Healthy Immune Boosting Gummies

I saw a post a while back about making your own gummies. My kids love gummy fruit and such, but I don't usually buy them because of the sugar content. Then I saw where the Real Food RN posted a recipe for gummies that would fight colds and flu. Why not make gummies that have a purpose as well as taste good? So I looked over her recipe and then altered it to fit what my kids and I like and what I had on hand. So far, I'm having to hide them to keep the kids from eating them all in one sitting. So I think that's a hit!

I made my gummies using Elderberry Syrup, Gelatin, Pomegranate juice, honey and cinnamon. I bought my Elderberry Syrup from Vitacost ready made rather than making it myself, but I may make my own in the future. I purchased my gelatin from Amazon.

Elderberries have a number of health benefits:
Used for its antioxidant activity, to lower cholesterol, improve vision, boost the immune system, improve heart health and for coughs, colds, flu, bacterial and viral infections and tonsillitis. Elderberry juice was used to treat a flu epidemic in Panama in 1995.

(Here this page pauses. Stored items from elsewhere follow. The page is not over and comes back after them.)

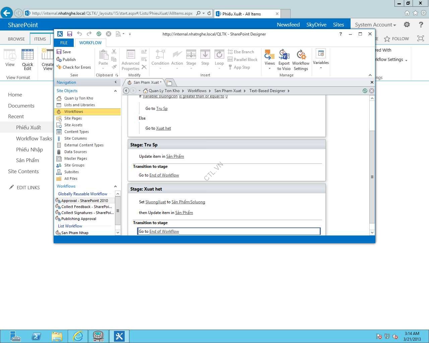
Task: Click the Save icon in ribbon
Action: [x=59, y=52]
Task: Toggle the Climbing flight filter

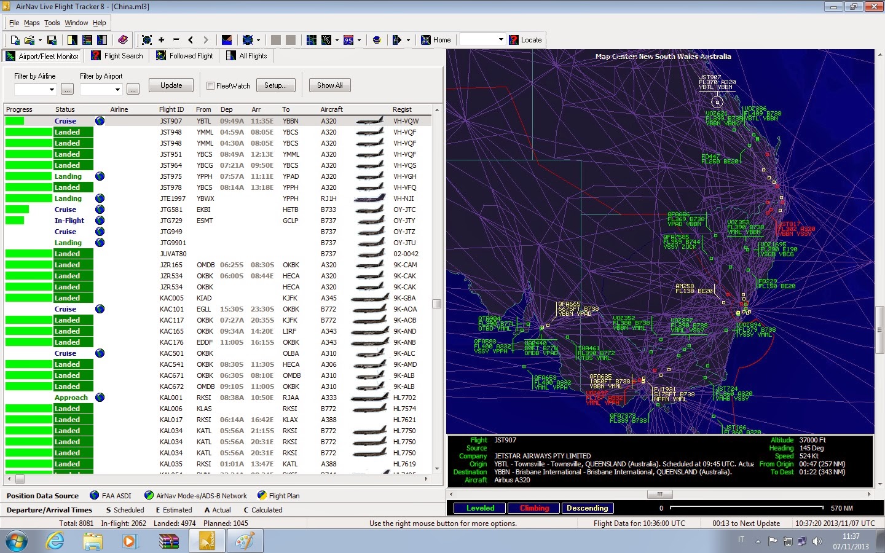Action: pyautogui.click(x=534, y=508)
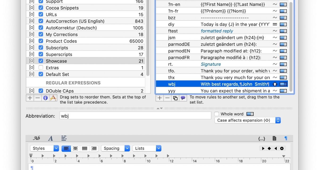Toggle invisible characters with pilcrow icon
Image resolution: width=319 pixels, height=170 pixels.
[x=286, y=138]
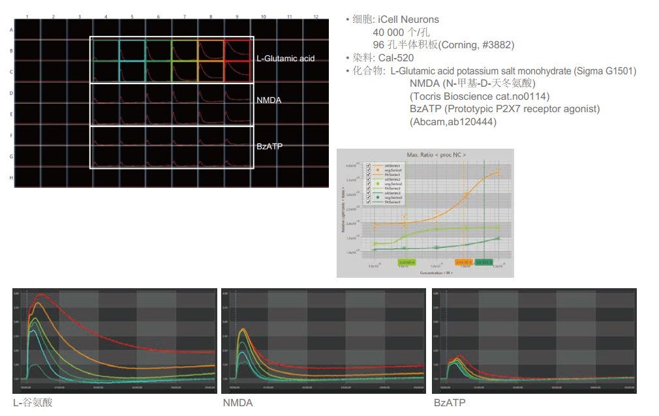The height and width of the screenshot is (416, 659).
Task: Click the dark green EC50 value label
Action: pos(484,262)
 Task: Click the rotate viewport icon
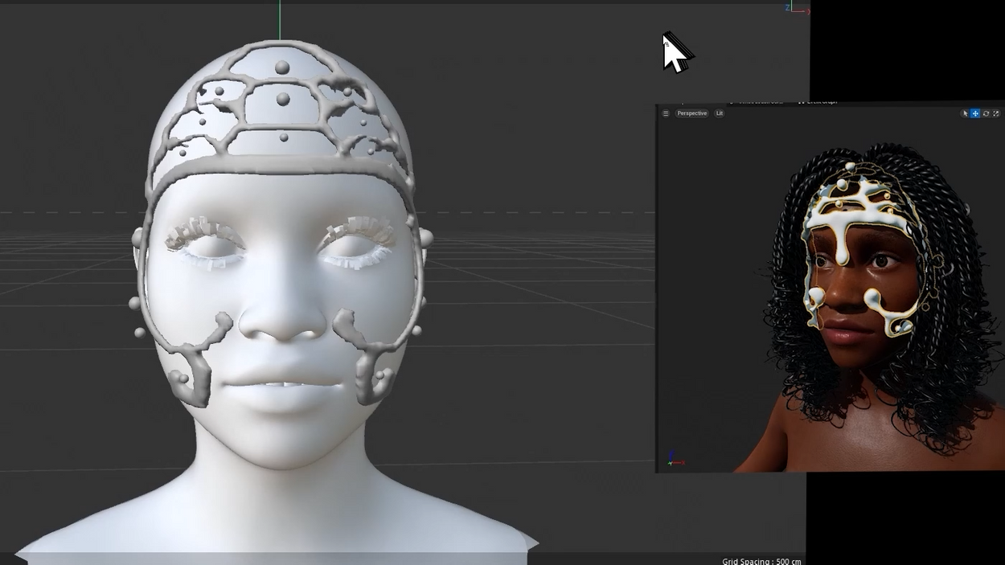click(984, 113)
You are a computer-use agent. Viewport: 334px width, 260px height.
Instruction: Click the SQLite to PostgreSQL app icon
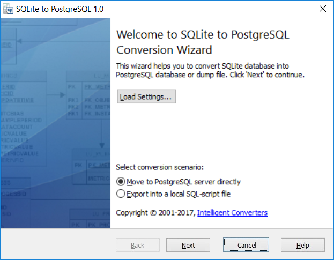pos(8,9)
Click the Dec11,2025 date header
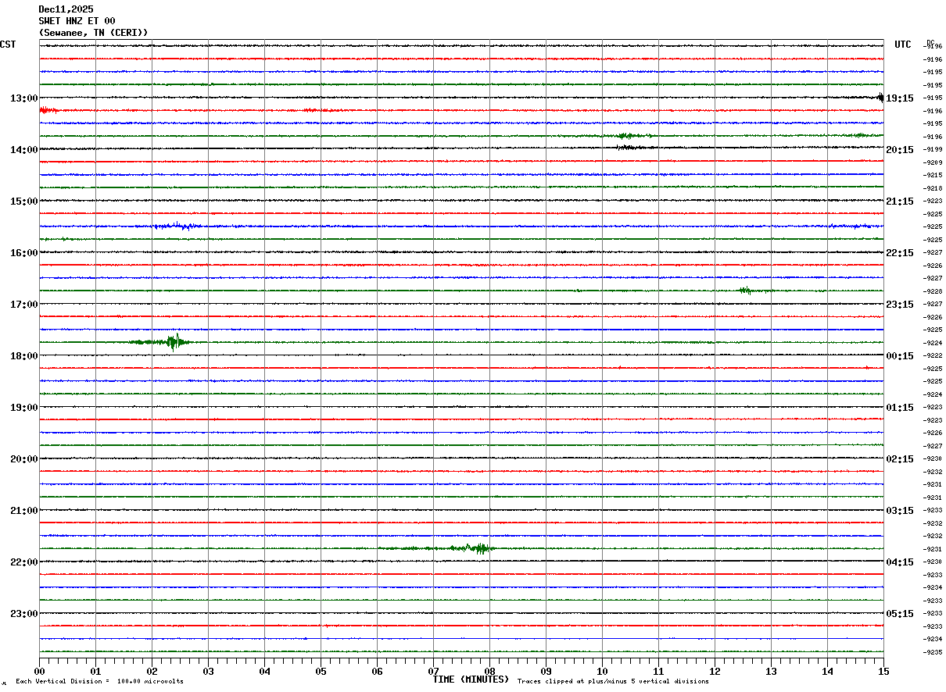The image size is (946, 692). pos(66,9)
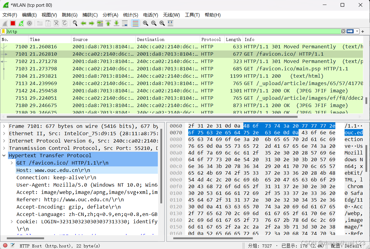Toggle packet list colorization
Screen dimensions: 370x249
135,23
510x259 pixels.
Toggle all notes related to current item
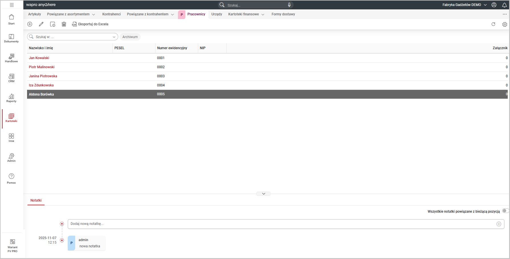(505, 211)
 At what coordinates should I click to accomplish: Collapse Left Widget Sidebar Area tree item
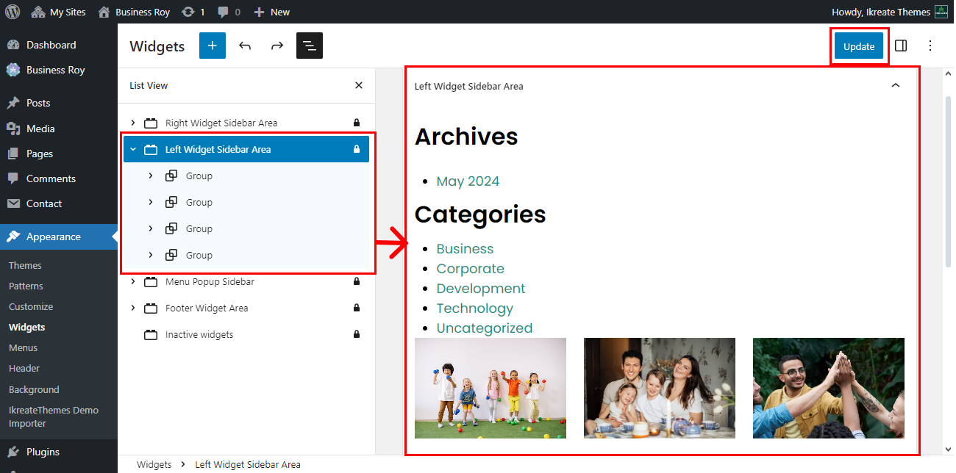click(133, 149)
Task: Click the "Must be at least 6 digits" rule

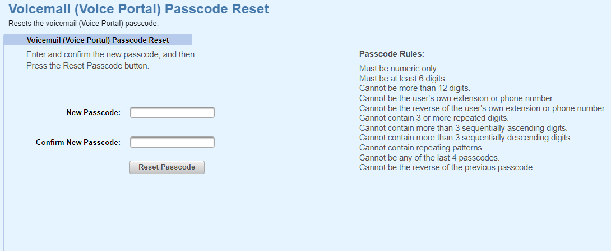Action: [x=402, y=79]
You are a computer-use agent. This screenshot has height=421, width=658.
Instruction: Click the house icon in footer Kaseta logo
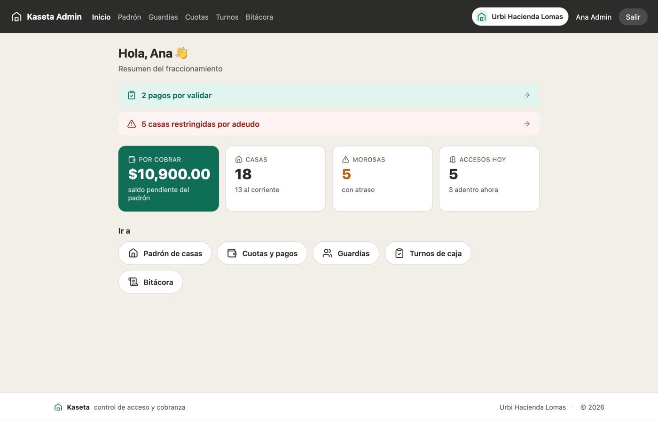pos(58,407)
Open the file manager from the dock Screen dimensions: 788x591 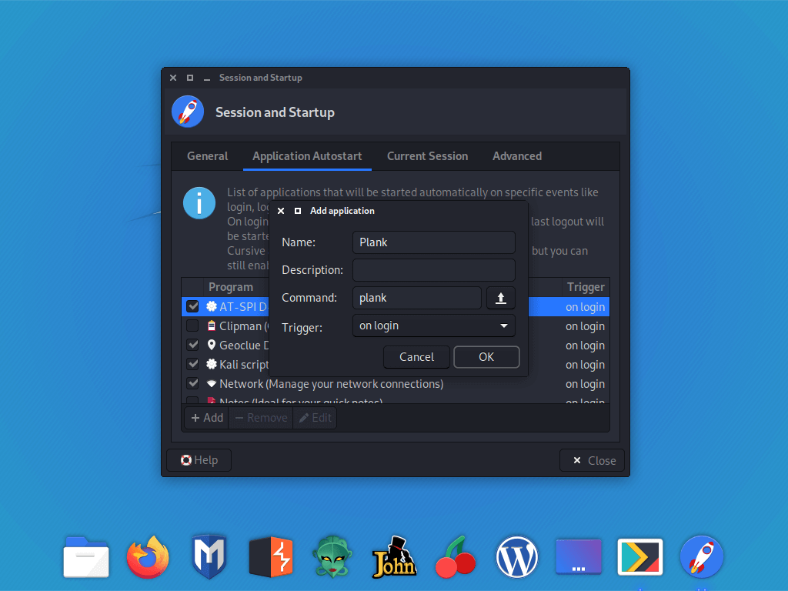click(x=85, y=556)
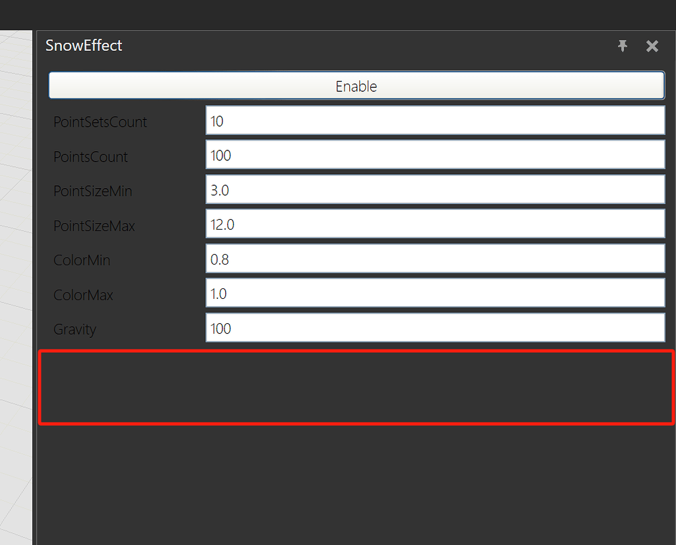
Task: Select the ColorMin input showing 0.8
Action: (x=434, y=259)
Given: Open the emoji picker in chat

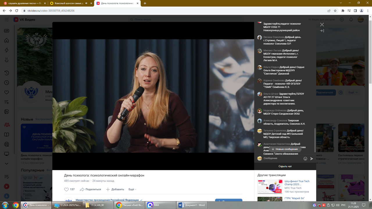Looking at the screenshot, I should tap(305, 158).
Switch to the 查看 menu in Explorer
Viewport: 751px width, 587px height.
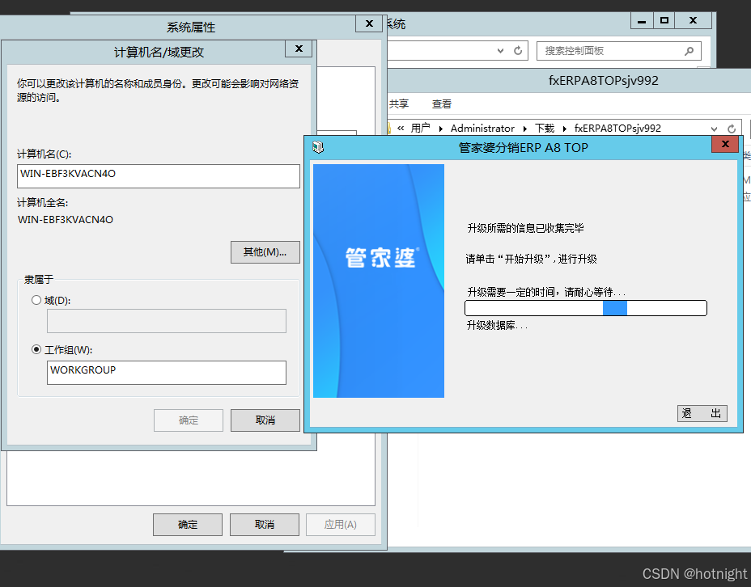440,103
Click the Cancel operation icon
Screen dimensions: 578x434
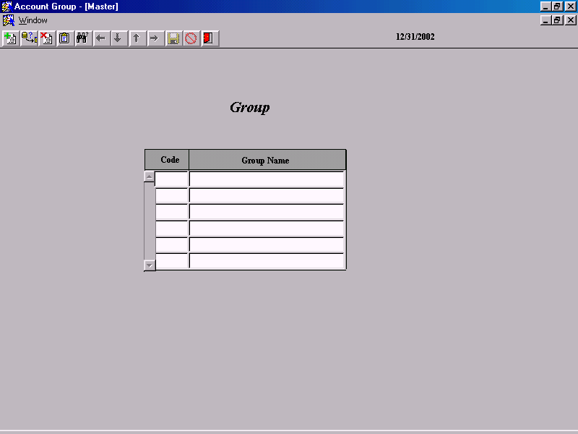pyautogui.click(x=191, y=38)
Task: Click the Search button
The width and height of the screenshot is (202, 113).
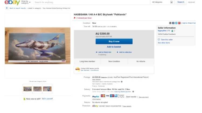Action: [181, 2]
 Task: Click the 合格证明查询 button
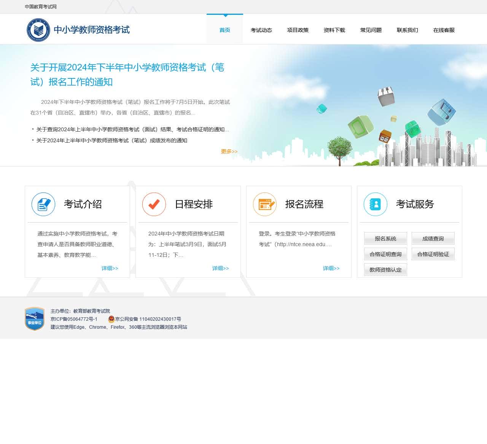pyautogui.click(x=385, y=254)
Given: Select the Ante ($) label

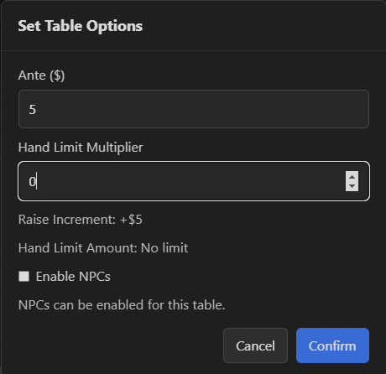Looking at the screenshot, I should pos(41,75).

My only issue with the gummies is they didn't want to release from the molds very well. When I make them again I may spray the molds with coconut oil or I may make them in a tray lined with parchment. Have fun making your own Immune boosting gummies!

Immune Boosting Elderberry and Pomegranate Gummies
  • 1 1/4 cup Pomegranate Juice
  • 4 Tbsp. gelatin
  • 1/4 cup Elderberry syrup (use pre-made or make your own)
  • 1/4 honey
  • 2 tsp. cinnamon

  • In a small saucepan, heat the Pomegranate juice until just bubbly. Place gelatin in a mixing bowl then pour hot juice onto it. Stir until dissolved. Add all other ingredients to the hot mixture and stir until well combined. Carefully place mixture into candy molds then refrigerate for at least an hour. (You may want to spray molds with coconut oil...I didn't try this, but I think it might help them release better.)
    More info from the SavoryLotus on why you should add gelatin to your diet:
    1. Gelatin is loaded with protein  ~ With 6 grams of protein per tablespoon, it’s a great way to add more protein to your diet.  Even though it is not a complete protein, it helps the body fully utilize the complete proteins that are taken in.
    2. Gelatin improves digestion ~   It naturally binds to water and helps food move through the digestive tract more easily.
    3. Gelatin can help heal food allergies and intolerances ~  Adding gelatin to your diet can heal the lining of your stomach and digestive tract.  And since food allergies/intolerances are thought to come from a “leaky gut,” the idea is that when you heal your digestive tract, you no longer have proteins and toxins that create health issues “leaching” into your body.
    4. Gelatin is good for bone and joint health ~ Gelatin contains lots of amino acids important in helping to prevent the weakness and degeneration of cartilage in joints.  Gelatin, with it’s anti-inflammatory properties, has  also been shown to reduce  the pain and inflammation of arthritis.
    5. Gelatin helps your body release toxins ~ Glycine, an amino acid found in gelatin, assists the liver to efficiently remove toxins from our system.
    6. Gelatin gives you better hair, nails, and teeth ~ Gelatin contains keratin, which is a very strong protein found in your hair, nails, teeth and skin.
    7. Gelatin improves the elasticity of your skin ~ Gelatin is essentially cooked down collagen.  Consuming it will help improve the look and feel of your skin much more effectively then hard- to- absorb collagen facial creams.  Gelatin actually stimulates your body to produce more collagen.
    8. Gelatin helps speed up wound healing ~ One of the amino acids found in gelatin is glycine, which is highly anti-inflammatory.
    9. Gelatin can improve your quality of sleepClinical studies have shown that not only do people sleep better when consuming the amino acid glycine, they report less daytime drowsiness and better cognitive function.
    10. Gelatin can help with weight loss ~ Gelatin is thought to increase the production of Human Growth Hormone and to boost metabolism.  And with it’s nutrient-dense content, it also helps with satiety (keeps you full.)